• Do this: Render every line of the rows below as a Markdown table with the columns No. and Line, numbering the lines in order and skipping blank ones.

++++++++++++++++++++

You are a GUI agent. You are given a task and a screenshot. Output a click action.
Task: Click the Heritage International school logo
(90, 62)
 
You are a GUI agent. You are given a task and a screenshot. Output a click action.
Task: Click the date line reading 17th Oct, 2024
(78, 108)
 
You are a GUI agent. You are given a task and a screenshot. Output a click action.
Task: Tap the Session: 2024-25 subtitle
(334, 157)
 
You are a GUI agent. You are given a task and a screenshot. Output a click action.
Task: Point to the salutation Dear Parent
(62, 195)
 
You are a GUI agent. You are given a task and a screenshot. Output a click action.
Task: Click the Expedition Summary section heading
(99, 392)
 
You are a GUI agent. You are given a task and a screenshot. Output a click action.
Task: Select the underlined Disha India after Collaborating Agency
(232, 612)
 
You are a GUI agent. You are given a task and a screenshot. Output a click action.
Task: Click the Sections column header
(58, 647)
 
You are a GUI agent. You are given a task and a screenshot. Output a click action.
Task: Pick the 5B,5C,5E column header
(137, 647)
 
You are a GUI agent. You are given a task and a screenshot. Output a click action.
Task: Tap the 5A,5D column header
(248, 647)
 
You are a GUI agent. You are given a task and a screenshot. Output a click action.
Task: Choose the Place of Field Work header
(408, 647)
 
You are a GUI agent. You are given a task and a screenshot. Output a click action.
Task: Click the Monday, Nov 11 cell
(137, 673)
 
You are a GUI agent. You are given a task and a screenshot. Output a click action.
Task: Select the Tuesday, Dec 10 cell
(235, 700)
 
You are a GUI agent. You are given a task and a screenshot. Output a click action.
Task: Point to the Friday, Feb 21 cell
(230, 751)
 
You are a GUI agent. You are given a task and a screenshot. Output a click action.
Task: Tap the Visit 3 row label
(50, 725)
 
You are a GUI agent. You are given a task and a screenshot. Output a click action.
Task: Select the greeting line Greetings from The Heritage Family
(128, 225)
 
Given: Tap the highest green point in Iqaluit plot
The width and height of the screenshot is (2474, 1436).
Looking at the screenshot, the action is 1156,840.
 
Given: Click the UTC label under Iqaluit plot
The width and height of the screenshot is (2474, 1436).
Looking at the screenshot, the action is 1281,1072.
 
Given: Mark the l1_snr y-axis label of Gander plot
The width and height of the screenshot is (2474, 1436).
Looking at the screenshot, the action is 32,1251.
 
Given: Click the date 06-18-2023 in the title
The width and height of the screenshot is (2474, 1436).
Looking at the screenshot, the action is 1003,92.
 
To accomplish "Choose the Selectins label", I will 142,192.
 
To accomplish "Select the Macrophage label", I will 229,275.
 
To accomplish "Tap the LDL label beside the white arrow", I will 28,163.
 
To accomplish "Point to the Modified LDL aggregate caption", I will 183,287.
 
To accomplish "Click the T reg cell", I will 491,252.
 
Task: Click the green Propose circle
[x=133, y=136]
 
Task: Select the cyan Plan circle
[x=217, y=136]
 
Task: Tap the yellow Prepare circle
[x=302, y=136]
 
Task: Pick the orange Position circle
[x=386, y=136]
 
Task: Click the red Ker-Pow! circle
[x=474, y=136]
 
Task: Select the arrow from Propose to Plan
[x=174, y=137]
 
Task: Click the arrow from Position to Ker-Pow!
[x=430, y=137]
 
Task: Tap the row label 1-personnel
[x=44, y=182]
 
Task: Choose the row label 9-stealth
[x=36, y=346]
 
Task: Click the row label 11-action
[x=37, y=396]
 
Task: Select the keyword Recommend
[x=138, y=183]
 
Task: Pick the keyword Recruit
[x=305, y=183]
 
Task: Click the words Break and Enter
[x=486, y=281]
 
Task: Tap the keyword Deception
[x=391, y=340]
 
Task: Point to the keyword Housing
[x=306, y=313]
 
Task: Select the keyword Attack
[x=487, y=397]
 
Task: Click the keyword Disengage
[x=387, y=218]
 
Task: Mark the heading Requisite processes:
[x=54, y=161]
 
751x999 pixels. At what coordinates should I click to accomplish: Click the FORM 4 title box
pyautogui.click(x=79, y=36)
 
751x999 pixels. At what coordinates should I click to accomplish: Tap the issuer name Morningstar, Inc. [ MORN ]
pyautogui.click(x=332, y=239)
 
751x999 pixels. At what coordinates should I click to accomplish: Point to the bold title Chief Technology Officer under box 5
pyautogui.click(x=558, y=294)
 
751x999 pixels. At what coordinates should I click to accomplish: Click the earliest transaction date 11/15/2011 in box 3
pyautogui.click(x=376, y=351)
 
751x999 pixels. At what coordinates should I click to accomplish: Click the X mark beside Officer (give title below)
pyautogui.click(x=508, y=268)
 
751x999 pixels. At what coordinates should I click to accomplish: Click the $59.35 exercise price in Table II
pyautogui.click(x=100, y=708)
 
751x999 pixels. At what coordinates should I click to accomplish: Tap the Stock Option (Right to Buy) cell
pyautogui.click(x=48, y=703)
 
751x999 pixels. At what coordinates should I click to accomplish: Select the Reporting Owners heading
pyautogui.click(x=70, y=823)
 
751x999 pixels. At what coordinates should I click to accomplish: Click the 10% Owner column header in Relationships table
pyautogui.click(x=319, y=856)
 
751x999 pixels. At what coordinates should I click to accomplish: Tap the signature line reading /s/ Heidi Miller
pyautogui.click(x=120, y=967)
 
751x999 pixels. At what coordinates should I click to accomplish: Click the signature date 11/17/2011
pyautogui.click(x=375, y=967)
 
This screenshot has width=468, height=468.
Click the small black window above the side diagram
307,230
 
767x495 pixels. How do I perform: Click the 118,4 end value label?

++++++++++++++++++++

• Output of the exercise:
| No. | Line |
|---|---|
| 1 | You are a GUI agent. You are given a task and a screenshot. Output a click action. |
| 2 | Task: Click the Heritage International school logo |
| 3 | (90, 62) |
| 4 | You are a GUI agent. You are given a task and a screenshot. Output a click action. |
| 5 | Task: Click the date line reading 17th Oct, 2024 |
| 6 | (78, 108) |
| 7 | You are a GUI agent. You are given a task and a screenshot. Output a click action. |
| 8 | Task: Tap the Session: 2024-25 subtitle |
| 9 | (334, 157) |
| 10 | You are a GUI agent. You are given a task and a screenshot. Output a click action. |
| 11 | Task: Point to the salutation Dear Parent |
| 12 | (62, 195) |
| 13 | You are a GUI agent. You are given a task and a screenshot. Output a click action. |
| 14 | Task: Click the Expedition Summary section heading |
| 15 | (99, 392) |
| 16 | You are a GUI agent. You are given a task and a screenshot. Output a click action. |
| 17 | Task: Select the underlined Disha India after Collaborating Agency |
| 18 | (232, 612) |
| 19 | You are a GUI agent. You are given a task and a screenshot. Output a click action. |
| 20 | Task: Click the Sections column header |
| 21 | (58, 647) |
| 22 | You are a GUI agent. You are given a task and a screenshot. Output a click action. |
| 23 | Task: Pick the 5B,5C,5E column header |
| 24 | (137, 647) |
| 25 | You are a GUI agent. You are given a task and a screenshot. Output a click action. |
| 26 | Task: Tap the 5A,5D column header |
| 27 | (248, 647) |
| 28 | You are a GUI agent. You are given a task and a screenshot. Output a click action. |
| 29 | Task: Choose the Place of Field Work header |
| 30 | (408, 647) |
| 31 | You are a GUI agent. You are given a task and a screenshot. Output a click action. |
| 32 | Task: Click the Monday, Nov 11 cell |
| 33 | (137, 673) |
| 34 | You are a GUI agent. You are given a task and a screenshot. Output a click action. |
| 35 | Task: Select the Tuesday, Dec 10 cell |
| 36 | (235, 700) |
| 37 | You are a GUI agent. You are given a task and a screenshot. Output a click action. |
| 38 | Task: Point to the Friday, Feb 21 cell |
| 39 | (230, 751) |
| 40 | You are a GUI agent. You are given a task and a screenshot. Output a click action. |
| 41 | Task: Tap the Visit 3 row label |
| 42 | (50, 725) |
| 43 | You are a GUI agent. You are given a task and a screenshot. Output a click action. |
| 44 | Task: Select the greeting line Greetings from The Heritage Family |
| 45 | (128, 225) |
| 46 | Given: Tap the highest green point in Iqaluit plot |
| 47 | The width and height of the screenshot is (2474, 1436). |
| 48 | Looking at the screenshot, the action is 1156,840. |
| 49 | Given: Click the UTC label under Iqaluit plot |
| 50 | The width and height of the screenshot is (2474, 1436). |
| 51 | Looking at the screenshot, the action is 1281,1072. |
| 52 | Given: Mark the l1_snr y-axis label of Gander plot |
| 53 | The width and height of the screenshot is (2474, 1436). |
| 54 | Looking at the screenshot, the action is 32,1251. |
| 55 | Given: Click the date 06-18-2023 in the title |
| 56 | The width and height of the screenshot is (2474, 1436). |
| 57 | Looking at the screenshot, the action is 1003,92. |
| 58 | To accomplish "Choose the Selectins label", I will 142,192. |
| 59 | To accomplish "Select the Macrophage label", I will 229,275. |
| 60 | To accomplish "Tap the LDL label beside the white arrow", I will 28,163. |
| 61 | To accomplish "Point to the Modified LDL aggregate caption", I will 183,287. |
| 62 | To accomplish "Click the T reg cell", I will 491,252. |
| 63 | Task: Click the green Propose circle |
| 64 | [x=133, y=136] |
| 65 | Task: Select the cyan Plan circle |
| 66 | [x=217, y=136] |
| 67 | Task: Tap the yellow Prepare circle |
| 68 | [x=302, y=136] |
| 69 | Task: Pick the orange Position circle |
| 70 | [x=386, y=136] |
| 71 | Task: Click the red Ker-Pow! circle |
| 72 | [x=474, y=136] |
| 73 | Task: Select the arrow from Propose to Plan |
| 74 | [x=174, y=137] |
| 75 | Task: Click the arrow from Position to Ker-Pow! |
| 76 | [x=430, y=137] |
| 77 | Task: Tap the row label 1-personnel |
| 78 | [x=44, y=182] |
| 79 | Task: Choose the row label 9-stealth |
| 80 | [x=36, y=346] |
| 81 | Task: Click the row label 11-action |
| 82 | [x=37, y=396] |
| 83 | Task: Select the keyword Recommend |
| 84 | [x=138, y=183] |
| 85 | Task: Pick the keyword Recruit |
| 86 | [x=305, y=183] |
| 87 | Task: Click the words Break and Enter |
| 88 | [x=486, y=281] |
| 89 | Task: Tap the keyword Deception |
| 90 | [x=391, y=340] |
| 91 | Task: Point to the keyword Housing |
| 92 | [x=306, y=313] |
| 93 | Task: Select the keyword Attack |
| 94 | [x=487, y=397] |
| 95 | Task: Click the keyword Disengage |
| 96 | [x=387, y=218] |
| 97 | Task: Mark the heading Requisite processes: |
| 98 | [x=54, y=161] |
| 99 | 751x999 pixels. At what coordinates should I click to accomplish: Click the FORM 4 title box |
| 100 | pyautogui.click(x=79, y=36) |
| 101 | 751x999 pixels. At what coordinates should I click to accomplish: Tap the issuer name Morningstar, Inc. [ MORN ] |
| 102 | pyautogui.click(x=332, y=239) |
| 103 | 751x999 pixels. At what coordinates should I click to accomplish: Point to the bold title Chief Technology Officer under box 5 |
| 104 | pyautogui.click(x=558, y=294) |
| 105 | 751x999 pixels. At what coordinates should I click to accomplish: Click the earliest transaction date 11/15/2011 in box 3 |
| 106 | pyautogui.click(x=376, y=351) |
| 107 | 751x999 pixels. At what coordinates should I click to accomplish: Click the X mark beside Officer (give title below) |
| 108 | pyautogui.click(x=508, y=268) |
| 109 | 751x999 pixels. At what coordinates should I click to accomplish: Click the $59.35 exercise price in Table II |
| 110 | pyautogui.click(x=100, y=708) |
| 111 | 751x999 pixels. At what coordinates should I click to accomplish: Tap the Stock Option (Right to Buy) cell |
| 112 | pyautogui.click(x=48, y=703) |
| 113 | 751x999 pixels. At what coordinates should I click to accomplish: Select the Reporting Owners heading |
| 114 | pyautogui.click(x=70, y=823) |
| 115 | 751x999 pixels. At what coordinates should I click to accomplish: Click the 10% Owner column header in Relationships table |
| 116 | pyautogui.click(x=319, y=856) |
| 117 | 751x999 pixels. At what coordinates should I click to accomplish: Tap the signature line reading /s/ Heidi Miller |
| 118 | pyautogui.click(x=120, y=967) |
| 119 | 751x999 pixels. At what coordinates should I click to accomplish: Click the signature date 11/17/2011 |
| 120 | pyautogui.click(x=375, y=967) |
| 121 | This screenshot has width=468, height=468. |
| 122 | Click the small black window above the side diagram |
| 123 | 307,230 |
| 124 | 767x495 pixels. How do I perform: Click the 118,4 end value label? |